Lester Young was an influential jazz saxophonist revered in musical circles as not only the inventor of cool jazz, but also as the inventor of the slang term ‘cool’ itself.Though he was generally respected, he was seen as firmly outside of societal norms for several qualities: his distinctive sartorial style (his signature “pork pie”hat; his cryptic, idiosyncratic slang vocabulary, fabled to have popularized the terms ‘cool,’ hip,’ and even ‘motherfucker’; and even the tone of his saxophone playing.


But his big non-conformity, the one that fed into all the other elements of his personality and drew sidelong glances for his unique traits, was gender. Lester was followed his whole life by a rumour that he was queer – a rumour that most of his biographers agree started with his close platonic friendship with Billie Holiday.

Now before we go any further, let me just say that I’m not trying to confirm or deny that Lester Young was queer. For one thing, it doesn’t matter, and for another, it is not for me to decide. Sherrie Tucker wrote a great piece that grounded me as I approached this very sensitive topic. In short: Lester Young was queer inasmuch as he existed outside the “straight” lines of societal expectations for his race and gender during the climate in which he existed.

Whoops, sliding back into academic mode there…let’s return to the BFFs.

Billie Holiday’s and Lester Young’s friendship was a beautiful thing in both their lives.
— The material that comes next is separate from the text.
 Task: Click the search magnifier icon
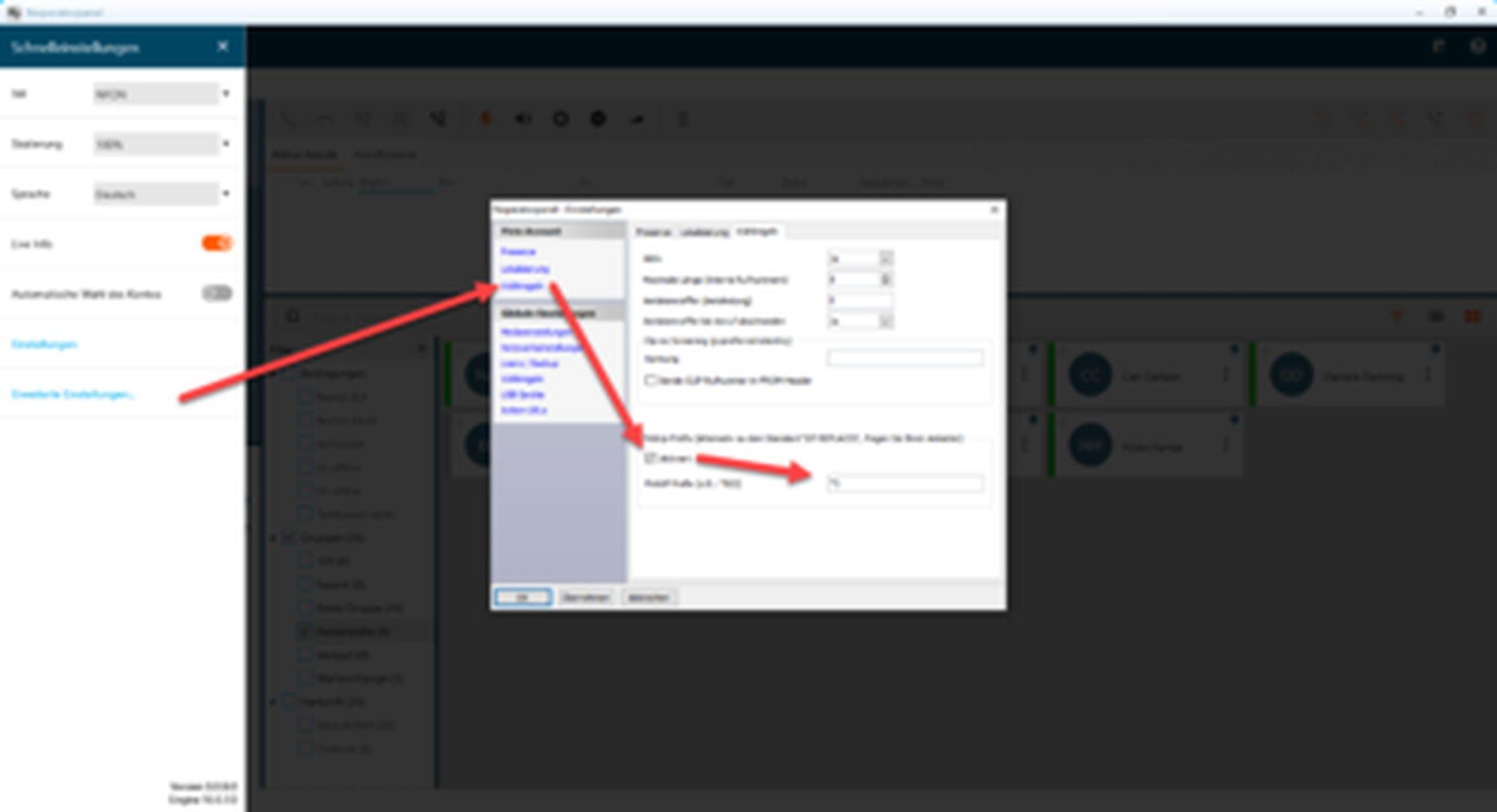(293, 317)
Both had to navigate very limited personas placed on them by the media. They understood each others’ oppression, and they understood each other’s musical voices. They were such close friends that at one point Lester moved in with Billie and her mother.

And that was where the rumours started. Billie Holiday was considered an exotic beauty, and due to a very publicized tragic life story that sensationalized her past as a child prostitute and her drug use, had a bit of a fallen woman vibe about her. Basically, Lester’s wrong move here was that he didn’t ever try to have sex with her. It was mystifying to outsiders of their relationship that he could be interested in her as a friend and respect her as a musician. Many of his biographers conclude that his failure to make her his lover could only be explained by queerness.

I like to conclude that they were just two people who understood each other personally and artistically. In a word – friends.

The following clip is one I had seen before but not truly appreciated until I understood the significance of Billie & Lester’s friendship.

It is an all-star recording of Fine and Mellow, one of Billie Holiday’s original blues compositions. Billie and Lester were both very close to the end of their lives at this point, both in very bad health, and were coming together for the first time after a falling out and a long stretch absence.

Coleman Hawkins takes the first solo. A very popular player with a bigger, bolder, faster style, he had always been positioned as Lester’s rival in jazz press.

But when Lester’s solo lazily slides in in a few short bars later, the camera catches Billie’s face in a moment that brings all of this background together. At 1:41 in the video, watch as Billie listens raptly and seems to see what Lester is doing with his improvisation. That look says much more than I could possibly explain here. So do yourself a favour, and watch!